5: Robert Alford's pick six

It may have been early, but Robert Alford's 82-yard pick six of Tom Brady caused a major momentum swing throughout the first half. It put the Patriots down three possessions (no team had ever come back from a three-possession deficit in Super Bowl history) and ended another long New England drive. The mistake also motivated Tom Brady later during the furious New England comeback. Whether or not you admit it, the difference between a 14-point and a 21-point hole is a lot bigger mentally than just a touchdown. This was the play that flipped that switch, and sent a lot of Patriots diehards into a fetal position--though thankfully for them, it wouldn't last forever.
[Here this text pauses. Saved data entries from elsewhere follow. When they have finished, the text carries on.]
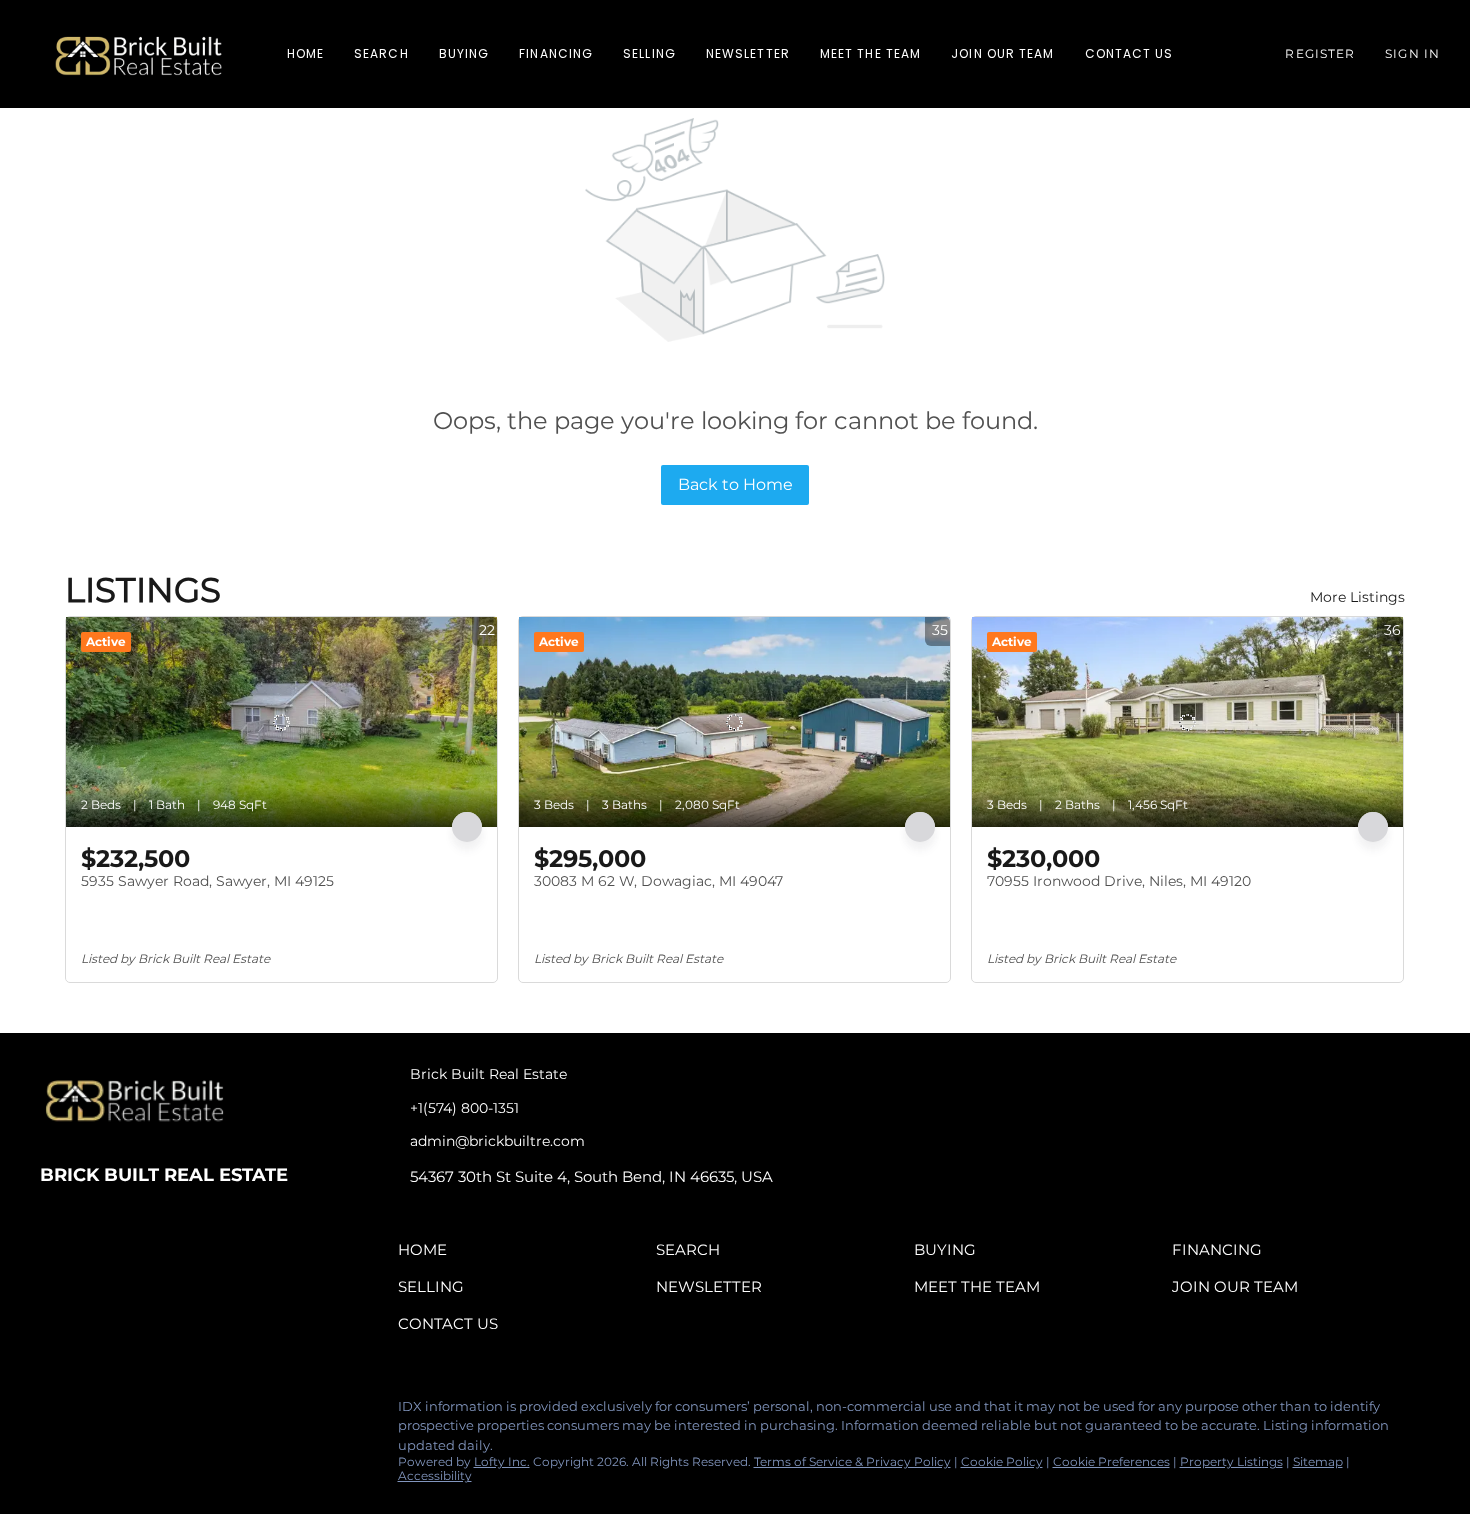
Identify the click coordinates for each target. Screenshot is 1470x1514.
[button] (138, 54)
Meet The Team (870, 53)
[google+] (215, 1412)
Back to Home (735, 484)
4: Julio Jones' toe-tap catch/Trey Flowers' sack

It's been lost in the shuffle a bit after the Patriots won, but this was an amazing grab through tight double coverage. However, it has to be included with its twin: Trey Flowers' clutch sack to push the Falcons to the edge of field goal range. After Jones' stunning tightrope work, Atlanta was comfortably in range for a Matt Bryant game-icer. Without Flowers' heroics, the Birds would almost definitely have won the game. The two moments combined to one big momentum swing, first in the Falcons' favor and then in the Pats'--it would be unfair to exclude either one of the two.

3: Julian Edelman's catch

This was one of the best catches in Super Bowl history (or even football history), and it was a major momentum-shifter down the stretch for the Patriots. The Pats have a long history of miracle catches (David Tyree, Mario Manningham, Jermaine Kearse) going against them, and this flipped that entire script in just a few seconds. For many people, it was a divine sign of sorts that the Patriots were destined to win the game. It has a serious case for the top spot, but it was only on first down, and the drive could have continued without it, unlike the top two selections. While it was unbelievable, and convinced many that a Patriots win was inevitable, New England could still have prevailed without this.

2: Dont'a Hightower's strip sack

This might be the only individual Patriots defensive play that was more clutch than the Flowers sack. While it wouldn't have been possible without some questionable play-calling on third-and-one, Hightower still blew right by Atlanta's Devonta Freeman and annihilated Matt Ryan to cause a game-changing turnover. It set the Patriots up inside Atlanta territory, and allowed Tom Brady and the offense to cut the deficit to one score. Overall, it was pretty clutch.

1: Matthew Slater's "heads" call

Even though this wasn't a play like all the others, it was still just as clutch. The Patriots had clawed their way back from a 25-point hole, but all that was for naught if Atlanta got the ball first in overtime and scored a TD to put the game away. Matthew Slater, the Patriots' special teams captain, had called "heads" in the opening coin toss and lost. But in a true demonstration of the Patriot Way, he stuck with heads, calling it a "Slater family tradition," and cashed in. That crucial call allowed the Pats to put the ball in Tom Brady's hands for the game-winning score and keep the best offense in the league off the field. For many people, this was the moment when they realized there was no way the Patriots were going to lose this game. That's a turning point if I've ever seen one.